Ce samedi 29 juin à Istanbul, l'équipe de France masculine de basket des moins de 17 ans entame sa Coupe du monde U17 face aux États-Unis, un défi de taille. Les Bleuets affrontent la sélection américaine, septuple championne du monde dans cette catégorie d'âge, invaincue depuis la création de l'épreuve, avec une moyenne de 30 points d'écart par match. « C'est un énorme challenge », résume Dounia Issa, nouvel entraîneur adjoint des U17.
Tony Parker, nouveau visage sur le banc tricolore
Sur le banc de touche, l'attention sera portée sur Tony Parker, qui effectue ses premiers pas en match officiel en tant qu'entraîneur adjoint. Lors d'un entraînement ouvert à la presse le 4 juin dans son académie à Lyon, l'ancien meneur des Spurs et des Bleus, 44 ans, n'a pas caché son émotion : « Ça me fait chaud au cœur. Je suis comme un enfant qui vit son premier jour à l'école. Je suis tellement fier d'avoir cette opportunité. » Parker, président de l'Asvel depuis 2014, a obtenu son diplôme d'entraîneur en France la saison dernière.
La mentalité américaine insufflée aux Bleuets
Le champion d'Europe 2013 a rapidement imposé sa philosophie. « Il nous a dit qu'il était là pour gagner, qu'il veut qu'on soit des tueurs et que les adversaires aient peur de nous », confie Brandon Muela, ailier du Pôle France, 5 ans lors du dernier sacre NBA de Parker. « Il est axé sur le jeu américain : agressivité, impact physique, un contre un. Si on peut 'tuer' l'adversaire, il faut le faire. » Parker confirme : « Maintenant, c'est coach Parker. C'est à moi d'avoir cette posture tous les jours. »

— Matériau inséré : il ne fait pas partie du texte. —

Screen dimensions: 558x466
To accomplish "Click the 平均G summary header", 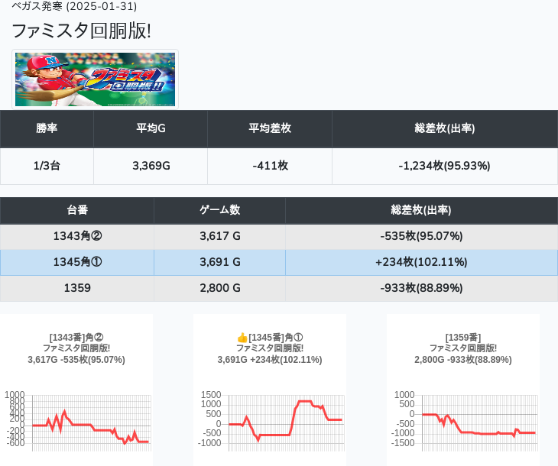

L'héritage de Gregg Popovich et des Spurs
Dounia Issa, coéquipier de Parker en sélection en 2008 et désormais assistant, souligne l'influence de Gregg Popovich : « Dans son basket, on retrouve ce qu'on voyait aux Spurs : partage de la balle, dureté, intelligence de jeu, discipline. » Parker ajoute : « J'ai vécu près de vingt ans avec coach Popovich. Je donne beaucoup de responsabilités à mes assistants, comme lui. »
Un emploi du temps surchargé
Entre la quête d'investisseurs pour l'Asvel, le recrutement, la NBA Europe et d'autres projets, Parker jongle avec de multiples dossiers. « Il commence ses journées à 5h30, fait du sport à 6h15, puis enchaîne réunions U17 et Asvel », décrit Issa. Brandon Muela ajoute : « C'est incroyable qu'il arrive à gérer autant de choses. C'est Tony, je sais qu'il trouvera une solution. »
Objectifs à long terme
Parker ne cache pas ses ambitions : « Un jour, j'aimerais coacher l'équipe de France A et en NBA. Mais je ne suis pas pressé, il y a des étapes. » Interrogé sur une possible double fonction président-entraîneur à l'Asvel, il répond : « Tout est possible. Je l'ai vu aux États-Unis avec Popovich. » En attendant, les Bleuets visent une troisième médaille mondiale après l'argent en 2018 et le bronze en 2022.